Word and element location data
** START **
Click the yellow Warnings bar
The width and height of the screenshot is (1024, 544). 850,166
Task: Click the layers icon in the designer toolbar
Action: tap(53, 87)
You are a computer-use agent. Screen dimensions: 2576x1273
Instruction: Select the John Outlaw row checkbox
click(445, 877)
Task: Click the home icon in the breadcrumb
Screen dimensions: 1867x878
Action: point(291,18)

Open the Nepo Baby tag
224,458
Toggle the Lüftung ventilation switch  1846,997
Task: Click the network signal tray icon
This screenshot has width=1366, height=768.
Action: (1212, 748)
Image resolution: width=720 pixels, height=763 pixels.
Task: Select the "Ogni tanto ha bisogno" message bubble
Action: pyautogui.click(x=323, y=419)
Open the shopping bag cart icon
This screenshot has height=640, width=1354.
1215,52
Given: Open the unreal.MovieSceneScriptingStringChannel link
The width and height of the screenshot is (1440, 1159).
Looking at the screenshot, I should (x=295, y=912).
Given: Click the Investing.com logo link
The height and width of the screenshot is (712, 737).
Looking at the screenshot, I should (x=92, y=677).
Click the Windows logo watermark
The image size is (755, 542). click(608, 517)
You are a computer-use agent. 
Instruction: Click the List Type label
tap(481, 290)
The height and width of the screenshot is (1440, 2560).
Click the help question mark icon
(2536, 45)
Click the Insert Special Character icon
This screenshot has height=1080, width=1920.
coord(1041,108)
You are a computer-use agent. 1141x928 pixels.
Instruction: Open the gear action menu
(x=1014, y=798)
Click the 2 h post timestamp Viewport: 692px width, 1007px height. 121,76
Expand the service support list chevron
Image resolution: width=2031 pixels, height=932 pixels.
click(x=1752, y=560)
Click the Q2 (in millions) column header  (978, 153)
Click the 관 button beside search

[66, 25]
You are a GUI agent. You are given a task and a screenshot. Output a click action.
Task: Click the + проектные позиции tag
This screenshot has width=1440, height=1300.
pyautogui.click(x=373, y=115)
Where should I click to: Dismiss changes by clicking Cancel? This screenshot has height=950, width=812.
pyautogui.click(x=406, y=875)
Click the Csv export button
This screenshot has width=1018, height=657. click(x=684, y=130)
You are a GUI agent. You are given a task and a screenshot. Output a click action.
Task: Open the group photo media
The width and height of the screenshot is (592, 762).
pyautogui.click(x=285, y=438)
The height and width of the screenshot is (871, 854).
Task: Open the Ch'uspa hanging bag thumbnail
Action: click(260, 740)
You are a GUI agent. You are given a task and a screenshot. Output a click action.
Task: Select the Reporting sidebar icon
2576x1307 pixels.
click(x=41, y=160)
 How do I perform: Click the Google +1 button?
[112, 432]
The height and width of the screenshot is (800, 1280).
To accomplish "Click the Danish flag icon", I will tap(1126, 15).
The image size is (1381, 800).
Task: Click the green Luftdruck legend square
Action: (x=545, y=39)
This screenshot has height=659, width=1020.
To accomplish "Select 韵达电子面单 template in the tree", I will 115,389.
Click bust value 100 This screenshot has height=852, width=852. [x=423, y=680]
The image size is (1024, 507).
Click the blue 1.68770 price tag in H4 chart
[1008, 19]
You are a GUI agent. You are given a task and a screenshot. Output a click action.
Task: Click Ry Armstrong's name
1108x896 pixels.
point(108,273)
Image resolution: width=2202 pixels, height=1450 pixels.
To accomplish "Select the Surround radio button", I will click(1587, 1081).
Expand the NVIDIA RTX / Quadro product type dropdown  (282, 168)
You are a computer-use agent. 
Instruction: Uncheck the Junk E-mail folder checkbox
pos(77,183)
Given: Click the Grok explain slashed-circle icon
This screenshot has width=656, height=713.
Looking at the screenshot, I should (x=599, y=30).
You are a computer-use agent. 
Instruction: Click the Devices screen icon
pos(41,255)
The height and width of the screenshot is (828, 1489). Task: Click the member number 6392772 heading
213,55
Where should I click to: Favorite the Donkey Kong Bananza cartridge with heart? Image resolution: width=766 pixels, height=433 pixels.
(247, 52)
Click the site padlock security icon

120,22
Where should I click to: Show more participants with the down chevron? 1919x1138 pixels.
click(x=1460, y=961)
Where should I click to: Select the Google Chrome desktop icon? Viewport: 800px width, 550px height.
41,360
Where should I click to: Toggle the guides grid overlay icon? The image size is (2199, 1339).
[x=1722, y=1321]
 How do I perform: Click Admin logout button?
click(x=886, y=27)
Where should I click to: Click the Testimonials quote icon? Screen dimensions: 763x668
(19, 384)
** END **
* _Task description_
Rewrite the material above, substituting "Where do I click to" for every "Where should I click to" and keeping every other line and character the same.

* _Written answer_
Click the yellow Warnings bar
The width and height of the screenshot is (1024, 544). 850,166
Task: Click the layers icon in the designer toolbar
Action: tap(53, 87)
You are a computer-use agent. Screen dimensions: 2576x1273
Instruction: Select the John Outlaw row checkbox
click(445, 877)
Task: Click the home icon in the breadcrumb
Screen dimensions: 1867x878
Action: point(291,18)

Open the Nepo Baby tag
224,458
Toggle the Lüftung ventilation switch  1846,997
Task: Click the network signal tray icon
This screenshot has width=1366, height=768.
Action: (1212, 748)
Image resolution: width=720 pixels, height=763 pixels.
Task: Select the "Ogni tanto ha bisogno" message bubble
Action: pyautogui.click(x=323, y=419)
Open the shopping bag cart icon
This screenshot has height=640, width=1354.
1215,52
Given: Open the unreal.MovieSceneScriptingStringChannel link
The width and height of the screenshot is (1440, 1159).
Looking at the screenshot, I should (x=295, y=912).
Given: Click the Investing.com logo link
The height and width of the screenshot is (712, 737).
Looking at the screenshot, I should (x=92, y=677).
Click the Windows logo watermark
The image size is (755, 542). click(608, 517)
You are a computer-use agent. 
Instruction: Click the List Type label
tap(481, 290)
The height and width of the screenshot is (1440, 2560).
Click the help question mark icon
(2536, 45)
Click the Insert Special Character icon
This screenshot has height=1080, width=1920.
coord(1041,108)
You are a computer-use agent. 1141x928 pixels.
Instruction: Open the gear action menu
(x=1014, y=798)
Click the 2 h post timestamp Viewport: 692px width, 1007px height. 121,76
Expand the service support list chevron
Image resolution: width=2031 pixels, height=932 pixels.
click(x=1752, y=560)
Click the Q2 (in millions) column header  (978, 153)
Click the 관 button beside search

[66, 25]
You are a GUI agent. You are given a task and a screenshot. Output a click action.
Task: Click the + проектные позиции tag
This screenshot has width=1440, height=1300.
pyautogui.click(x=373, y=115)
Where do I click to: Dismiss changes by clicking Cancel? This screenshot has height=950, width=812.
pyautogui.click(x=406, y=875)
Click the Csv export button
This screenshot has width=1018, height=657. click(x=684, y=130)
You are a GUI agent. You are given a task and a screenshot. Output a click action.
Task: Open the group photo media
The width and height of the screenshot is (592, 762).
pyautogui.click(x=285, y=438)
The height and width of the screenshot is (871, 854).
Task: Open the Ch'uspa hanging bag thumbnail
Action: click(260, 740)
You are a GUI agent. You are given a task and a screenshot. Output a click action.
Task: Select the Reporting sidebar icon
2576x1307 pixels.
click(x=41, y=160)
 How do I perform: Click the Google +1 button?
[112, 432]
The height and width of the screenshot is (800, 1280).
To accomplish "Click the Danish flag icon", I will tap(1126, 15).
The image size is (1381, 800).
Task: Click the green Luftdruck legend square
Action: (x=545, y=39)
This screenshot has height=659, width=1020.
To accomplish "Select 韵达电子面单 template in the tree", I will 115,389.
Click bust value 100 This screenshot has height=852, width=852. [x=423, y=680]
The image size is (1024, 507).
Click the blue 1.68770 price tag in H4 chart
[1008, 19]
You are a GUI agent. You are given a task and a screenshot. Output a click action.
Task: Click Ry Armstrong's name
1108x896 pixels.
point(108,273)
Image resolution: width=2202 pixels, height=1450 pixels.
To accomplish "Select the Surround radio button", I will click(1587, 1081).
Expand the NVIDIA RTX / Quadro product type dropdown  (282, 168)
You are a computer-use agent. 
Instruction: Uncheck the Junk E-mail folder checkbox
pos(77,183)
Given: Click the Grok explain slashed-circle icon
This screenshot has width=656, height=713.
Looking at the screenshot, I should (x=599, y=30).
You are a computer-use agent. 
Instruction: Click the Devices screen icon
pos(41,255)
The height and width of the screenshot is (828, 1489). Task: Click the member number 6392772 heading
213,55
Where do I click to: Favorite the Donkey Kong Bananza cartridge with heart? Image resolution: width=766 pixels, height=433 pixels.
(247, 52)
Click the site padlock security icon

120,22
Where do I click to: Show more participants with the down chevron? 1919x1138 pixels.
click(x=1460, y=961)
Where do I click to: Select the Google Chrome desktop icon? Viewport: 800px width, 550px height.
41,360
Where do I click to: Toggle the guides grid overlay icon? The image size is (2199, 1339).
[x=1722, y=1321]
 How do I perform: Click Admin logout button?
click(x=886, y=27)
Where do I click to: Click the Testimonials quote icon? Screen dimensions: 763x668
(19, 384)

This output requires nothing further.